Cristian d'Alessandro of Italy failed to get his criminal case closed due to the lack of an interpreter and will have to visit the St. Petersburg branch of Russia's Investigative Committee again on Thursday, said Violetta Ryabko, a Greenpeace spokeswoman.
The criminal charges against the crew were closed under an amnesty that was passed by the parliament earlier this month, seen by many as an attempt by the Kremlin to dampen the criticism of Russia's human rights record before the Winter Olympics in Sochi in February.
Kiwis David Haussmann Jon Beauchamp and the others will now be free to leave Russia and travel home to their families, once they secure exit visas.
Haussmann's partner, Sarah Watson, said in Nelson today it was now just a matter of waiting to get the final paperwork signed off to allow him to leave.
Watson, who is expecting the couple's second child in February, said she had spoken to Haussmann by Skype twice yesterday, and he was able to talk to his family.
The one remaining complication was to get the paperwork done before the Russian bureaucracy shut down for their Christmas break next week.

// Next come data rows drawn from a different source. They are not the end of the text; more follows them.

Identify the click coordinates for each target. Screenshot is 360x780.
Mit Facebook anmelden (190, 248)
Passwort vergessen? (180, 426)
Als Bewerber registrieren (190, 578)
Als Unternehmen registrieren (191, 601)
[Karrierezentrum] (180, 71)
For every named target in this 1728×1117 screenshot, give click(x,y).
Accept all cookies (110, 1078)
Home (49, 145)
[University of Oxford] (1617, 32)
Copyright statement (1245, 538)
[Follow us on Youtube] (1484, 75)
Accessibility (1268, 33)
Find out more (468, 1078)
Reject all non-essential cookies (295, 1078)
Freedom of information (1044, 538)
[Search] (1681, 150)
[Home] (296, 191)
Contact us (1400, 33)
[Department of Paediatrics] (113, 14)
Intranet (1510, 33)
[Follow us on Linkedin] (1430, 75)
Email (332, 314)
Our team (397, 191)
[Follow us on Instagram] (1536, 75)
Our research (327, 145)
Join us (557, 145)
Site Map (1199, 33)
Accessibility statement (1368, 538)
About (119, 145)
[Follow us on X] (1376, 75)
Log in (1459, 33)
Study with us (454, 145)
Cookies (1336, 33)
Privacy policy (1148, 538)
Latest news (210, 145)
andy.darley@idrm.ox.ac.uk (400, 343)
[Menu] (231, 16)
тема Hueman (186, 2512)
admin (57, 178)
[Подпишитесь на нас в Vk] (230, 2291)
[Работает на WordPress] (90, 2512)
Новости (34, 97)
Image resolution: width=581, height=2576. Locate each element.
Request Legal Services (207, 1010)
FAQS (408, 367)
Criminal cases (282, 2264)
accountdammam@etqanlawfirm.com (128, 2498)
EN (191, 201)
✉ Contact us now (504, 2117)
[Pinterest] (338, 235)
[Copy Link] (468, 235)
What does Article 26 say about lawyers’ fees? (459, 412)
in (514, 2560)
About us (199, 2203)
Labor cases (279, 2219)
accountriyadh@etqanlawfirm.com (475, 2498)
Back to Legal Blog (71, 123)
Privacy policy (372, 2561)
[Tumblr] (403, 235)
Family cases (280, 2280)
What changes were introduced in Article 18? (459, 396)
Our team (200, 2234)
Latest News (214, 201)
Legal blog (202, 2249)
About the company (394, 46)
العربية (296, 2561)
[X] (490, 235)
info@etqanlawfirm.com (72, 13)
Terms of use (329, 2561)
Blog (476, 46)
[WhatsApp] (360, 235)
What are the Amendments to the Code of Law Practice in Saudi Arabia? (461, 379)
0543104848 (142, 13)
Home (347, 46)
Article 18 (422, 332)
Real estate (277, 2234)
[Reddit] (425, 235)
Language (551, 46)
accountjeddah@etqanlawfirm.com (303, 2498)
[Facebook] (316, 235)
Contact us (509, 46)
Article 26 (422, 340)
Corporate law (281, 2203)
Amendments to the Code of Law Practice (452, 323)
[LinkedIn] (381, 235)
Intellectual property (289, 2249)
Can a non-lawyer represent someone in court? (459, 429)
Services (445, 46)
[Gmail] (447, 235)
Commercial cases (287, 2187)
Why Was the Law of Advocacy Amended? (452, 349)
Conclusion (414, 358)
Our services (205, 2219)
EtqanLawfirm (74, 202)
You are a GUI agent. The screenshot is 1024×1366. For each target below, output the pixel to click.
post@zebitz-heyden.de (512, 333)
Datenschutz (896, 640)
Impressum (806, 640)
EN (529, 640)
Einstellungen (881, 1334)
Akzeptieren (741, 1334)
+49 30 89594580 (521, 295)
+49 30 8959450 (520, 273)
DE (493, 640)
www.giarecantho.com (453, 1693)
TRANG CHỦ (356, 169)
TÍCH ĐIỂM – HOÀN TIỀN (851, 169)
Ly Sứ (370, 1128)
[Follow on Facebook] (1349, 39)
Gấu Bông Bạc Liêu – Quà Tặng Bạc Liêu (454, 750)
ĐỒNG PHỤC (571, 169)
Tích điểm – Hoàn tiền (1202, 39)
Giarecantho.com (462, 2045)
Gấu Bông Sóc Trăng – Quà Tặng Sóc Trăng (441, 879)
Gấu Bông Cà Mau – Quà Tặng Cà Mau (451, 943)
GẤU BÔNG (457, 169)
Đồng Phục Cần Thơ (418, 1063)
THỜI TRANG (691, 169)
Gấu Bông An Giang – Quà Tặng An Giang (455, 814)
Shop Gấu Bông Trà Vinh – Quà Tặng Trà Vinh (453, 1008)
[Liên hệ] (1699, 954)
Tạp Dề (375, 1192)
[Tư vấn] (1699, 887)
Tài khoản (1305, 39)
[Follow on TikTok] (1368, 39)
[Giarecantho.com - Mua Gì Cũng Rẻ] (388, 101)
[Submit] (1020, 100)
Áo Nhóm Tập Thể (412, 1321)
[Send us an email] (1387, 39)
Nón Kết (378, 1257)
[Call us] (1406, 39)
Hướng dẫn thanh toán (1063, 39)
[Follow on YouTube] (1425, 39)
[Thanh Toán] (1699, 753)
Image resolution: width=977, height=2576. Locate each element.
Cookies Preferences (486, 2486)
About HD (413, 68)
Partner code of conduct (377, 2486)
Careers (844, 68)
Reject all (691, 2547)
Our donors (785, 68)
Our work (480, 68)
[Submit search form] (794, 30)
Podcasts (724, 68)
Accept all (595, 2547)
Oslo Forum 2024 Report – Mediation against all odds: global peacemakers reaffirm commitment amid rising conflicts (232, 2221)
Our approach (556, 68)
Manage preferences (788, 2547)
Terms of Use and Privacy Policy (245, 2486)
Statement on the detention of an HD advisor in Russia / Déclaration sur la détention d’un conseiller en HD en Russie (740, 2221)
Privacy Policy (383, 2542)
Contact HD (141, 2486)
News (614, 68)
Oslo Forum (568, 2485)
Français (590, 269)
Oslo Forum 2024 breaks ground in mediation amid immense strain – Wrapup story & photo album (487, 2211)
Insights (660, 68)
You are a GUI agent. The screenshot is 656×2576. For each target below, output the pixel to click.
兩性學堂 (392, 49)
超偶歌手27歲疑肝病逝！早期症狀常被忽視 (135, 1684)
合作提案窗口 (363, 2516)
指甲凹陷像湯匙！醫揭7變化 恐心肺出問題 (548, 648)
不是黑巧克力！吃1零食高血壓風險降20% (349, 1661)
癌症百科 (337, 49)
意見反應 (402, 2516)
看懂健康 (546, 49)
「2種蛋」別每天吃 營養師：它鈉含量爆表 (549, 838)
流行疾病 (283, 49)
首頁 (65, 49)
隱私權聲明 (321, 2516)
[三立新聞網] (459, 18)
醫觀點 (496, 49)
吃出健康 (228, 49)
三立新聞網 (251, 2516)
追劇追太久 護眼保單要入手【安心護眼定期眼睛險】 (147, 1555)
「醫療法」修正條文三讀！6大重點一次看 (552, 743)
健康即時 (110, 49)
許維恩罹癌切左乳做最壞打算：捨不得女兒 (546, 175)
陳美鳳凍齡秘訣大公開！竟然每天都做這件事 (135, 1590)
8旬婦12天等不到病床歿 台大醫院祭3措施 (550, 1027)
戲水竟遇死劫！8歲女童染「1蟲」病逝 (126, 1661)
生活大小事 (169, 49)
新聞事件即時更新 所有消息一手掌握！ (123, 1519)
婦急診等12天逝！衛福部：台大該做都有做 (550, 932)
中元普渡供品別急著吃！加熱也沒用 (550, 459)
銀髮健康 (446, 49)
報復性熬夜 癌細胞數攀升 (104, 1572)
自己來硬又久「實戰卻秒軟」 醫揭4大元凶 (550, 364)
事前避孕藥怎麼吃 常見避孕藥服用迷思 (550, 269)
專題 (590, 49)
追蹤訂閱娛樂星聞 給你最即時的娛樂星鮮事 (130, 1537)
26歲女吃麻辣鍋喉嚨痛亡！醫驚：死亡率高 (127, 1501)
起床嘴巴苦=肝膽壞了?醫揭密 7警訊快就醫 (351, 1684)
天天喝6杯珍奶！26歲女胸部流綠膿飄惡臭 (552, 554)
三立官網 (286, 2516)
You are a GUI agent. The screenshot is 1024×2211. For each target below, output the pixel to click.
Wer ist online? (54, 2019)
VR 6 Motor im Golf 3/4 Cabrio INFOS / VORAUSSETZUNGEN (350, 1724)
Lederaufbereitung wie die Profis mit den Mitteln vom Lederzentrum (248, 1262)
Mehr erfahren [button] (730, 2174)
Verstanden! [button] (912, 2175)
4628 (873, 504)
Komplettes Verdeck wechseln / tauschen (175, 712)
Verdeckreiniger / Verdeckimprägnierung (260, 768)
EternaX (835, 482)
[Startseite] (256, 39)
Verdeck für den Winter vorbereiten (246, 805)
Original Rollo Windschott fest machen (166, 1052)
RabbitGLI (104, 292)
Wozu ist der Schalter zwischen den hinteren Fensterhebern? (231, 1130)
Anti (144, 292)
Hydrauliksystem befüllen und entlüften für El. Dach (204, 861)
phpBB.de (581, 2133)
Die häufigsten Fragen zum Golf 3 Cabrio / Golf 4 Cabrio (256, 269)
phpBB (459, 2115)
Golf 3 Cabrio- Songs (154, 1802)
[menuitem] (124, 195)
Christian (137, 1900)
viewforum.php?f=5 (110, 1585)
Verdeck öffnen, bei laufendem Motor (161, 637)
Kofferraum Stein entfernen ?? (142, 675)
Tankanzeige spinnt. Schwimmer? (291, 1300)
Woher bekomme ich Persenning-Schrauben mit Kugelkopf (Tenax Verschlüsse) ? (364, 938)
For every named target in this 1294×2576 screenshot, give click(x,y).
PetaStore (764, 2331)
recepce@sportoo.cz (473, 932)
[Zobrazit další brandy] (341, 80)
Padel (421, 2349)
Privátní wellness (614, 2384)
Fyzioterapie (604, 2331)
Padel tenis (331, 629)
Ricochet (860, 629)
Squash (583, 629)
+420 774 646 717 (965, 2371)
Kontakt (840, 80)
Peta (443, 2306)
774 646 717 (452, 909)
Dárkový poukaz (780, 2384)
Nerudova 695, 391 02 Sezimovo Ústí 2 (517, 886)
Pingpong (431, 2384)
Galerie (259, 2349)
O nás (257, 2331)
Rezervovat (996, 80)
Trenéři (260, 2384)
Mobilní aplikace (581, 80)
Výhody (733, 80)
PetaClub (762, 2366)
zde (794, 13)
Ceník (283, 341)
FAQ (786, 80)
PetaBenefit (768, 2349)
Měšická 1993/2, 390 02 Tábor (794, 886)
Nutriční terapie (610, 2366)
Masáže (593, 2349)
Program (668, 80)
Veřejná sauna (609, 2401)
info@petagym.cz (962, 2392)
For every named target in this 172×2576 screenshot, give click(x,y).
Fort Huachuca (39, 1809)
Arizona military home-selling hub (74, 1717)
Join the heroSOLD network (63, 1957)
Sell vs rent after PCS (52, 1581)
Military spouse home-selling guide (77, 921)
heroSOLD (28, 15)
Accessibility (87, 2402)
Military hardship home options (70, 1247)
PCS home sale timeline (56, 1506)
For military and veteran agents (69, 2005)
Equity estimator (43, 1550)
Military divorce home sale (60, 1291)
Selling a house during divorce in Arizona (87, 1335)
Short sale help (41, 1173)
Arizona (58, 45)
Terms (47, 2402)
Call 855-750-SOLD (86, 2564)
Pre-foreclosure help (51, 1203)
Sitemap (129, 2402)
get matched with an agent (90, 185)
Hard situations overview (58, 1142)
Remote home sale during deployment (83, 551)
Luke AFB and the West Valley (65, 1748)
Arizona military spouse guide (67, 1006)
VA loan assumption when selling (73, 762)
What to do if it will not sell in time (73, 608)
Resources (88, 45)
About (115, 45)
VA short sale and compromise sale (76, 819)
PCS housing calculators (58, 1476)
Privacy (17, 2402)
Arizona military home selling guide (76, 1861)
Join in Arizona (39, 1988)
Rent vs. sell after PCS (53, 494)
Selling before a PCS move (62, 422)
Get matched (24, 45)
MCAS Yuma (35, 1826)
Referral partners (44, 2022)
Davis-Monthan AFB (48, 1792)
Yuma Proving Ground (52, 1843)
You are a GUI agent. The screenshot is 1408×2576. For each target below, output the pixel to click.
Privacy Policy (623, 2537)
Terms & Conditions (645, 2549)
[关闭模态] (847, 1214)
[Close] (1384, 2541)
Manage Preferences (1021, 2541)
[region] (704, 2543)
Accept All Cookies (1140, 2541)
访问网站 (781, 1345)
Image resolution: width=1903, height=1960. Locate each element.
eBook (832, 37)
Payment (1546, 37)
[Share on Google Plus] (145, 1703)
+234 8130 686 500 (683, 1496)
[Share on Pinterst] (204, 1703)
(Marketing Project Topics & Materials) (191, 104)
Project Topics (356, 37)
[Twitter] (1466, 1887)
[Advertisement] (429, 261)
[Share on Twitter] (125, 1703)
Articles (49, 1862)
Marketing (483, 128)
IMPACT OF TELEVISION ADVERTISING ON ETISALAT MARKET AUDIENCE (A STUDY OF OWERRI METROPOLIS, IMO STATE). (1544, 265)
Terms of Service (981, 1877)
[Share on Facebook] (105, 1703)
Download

"The main thing is that it will happen, it's just a matter of waiting. The whole thing has been a matter of waiting."
Their amnesty will remove an irritant in relations in what Kremlin critics say is a move timed to improve Russia's image ahead of the Sochi Olympics.
"This is the day we've been waiting for since our ship was boarded by armed commandos almost three months ago," Peter Willcox, who captained the Greenpeace vessel used in the protest, the Arctic Sunrise, said in a statement.
"I'm pleased and relieved the charges have been dropped, but we should not have been charged at all."
"That was an extremely odd Christmas morning," Frank Hewetson of Britain was quoted by Greenpeace as saying today.
President Vladimir Putin has said Russia's response to a Greenpeace protest should serve as a lesson and Moscow would toughen steps to guard against interference in its development of the region.
Russia says activists endangered lives and property in the protest at the state-controlled energy giant Gazprom's Prirazlomnaya platform in the Pechora Sea, a key element of Russia's plans to develop the Arctic.
Greenpeace said the boarding of its icebreaker by Russian authorities was illegal and denied says its activists conducted a peaceful protest.